[DATA]

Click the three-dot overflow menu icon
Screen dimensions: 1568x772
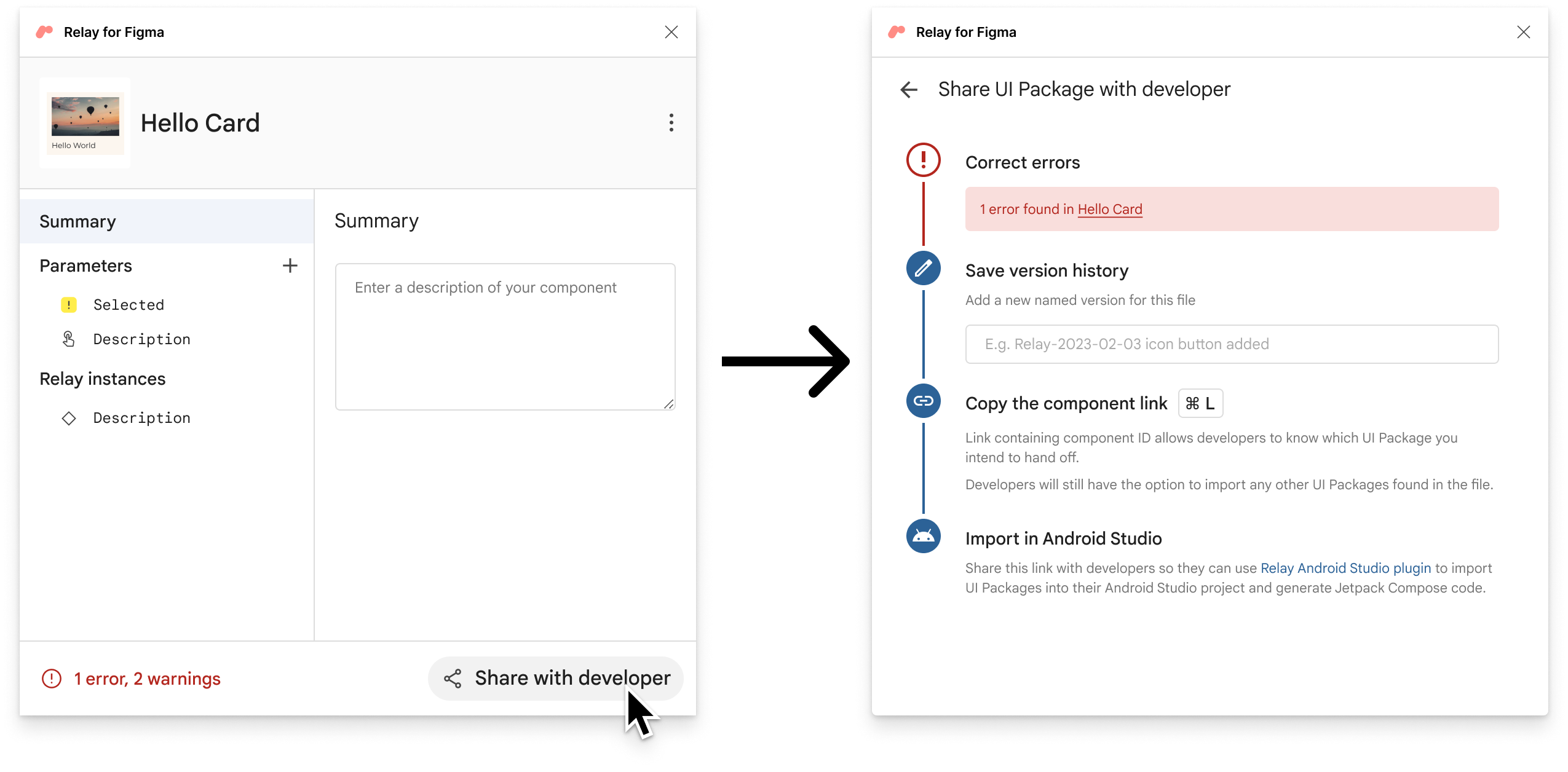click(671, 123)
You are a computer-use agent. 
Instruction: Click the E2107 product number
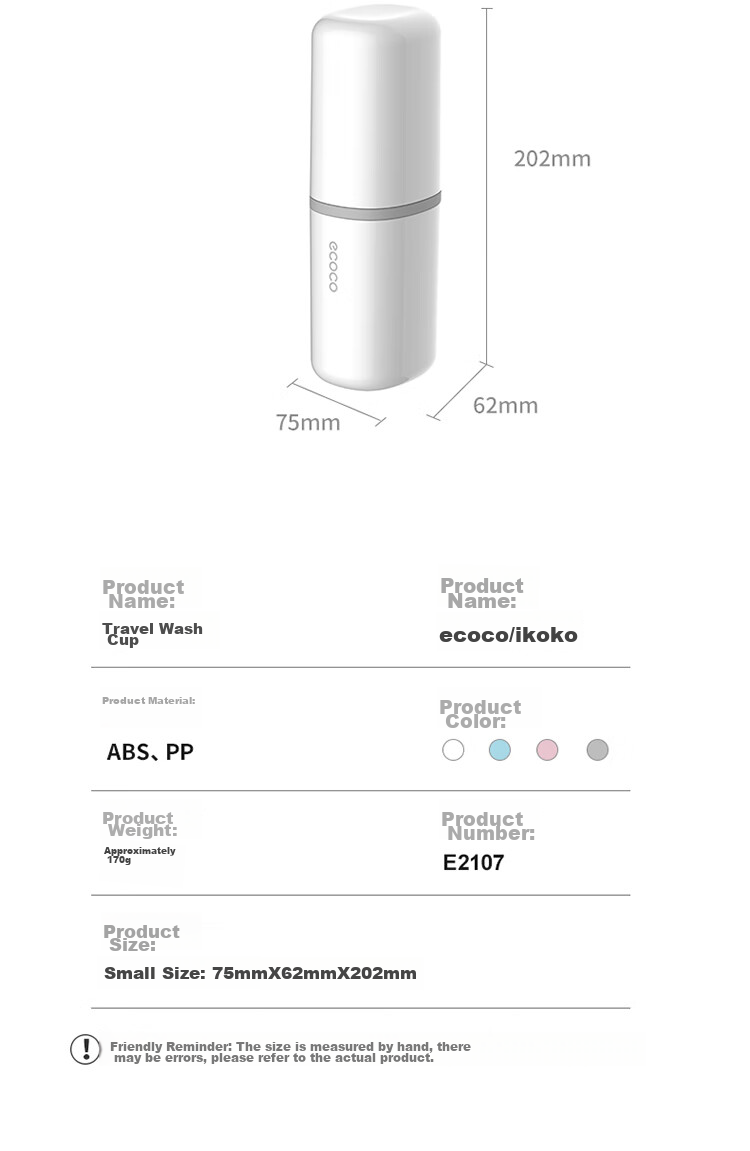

[DIRECTIONS]
Output the entries exactly and keep every picture out of them.

[REPLY]
Click the three-dot overflow menu icon
Screen dimensions: 1568x772
click(671, 123)
You are a computer-use agent. 
Instruction: Click the E2107 product number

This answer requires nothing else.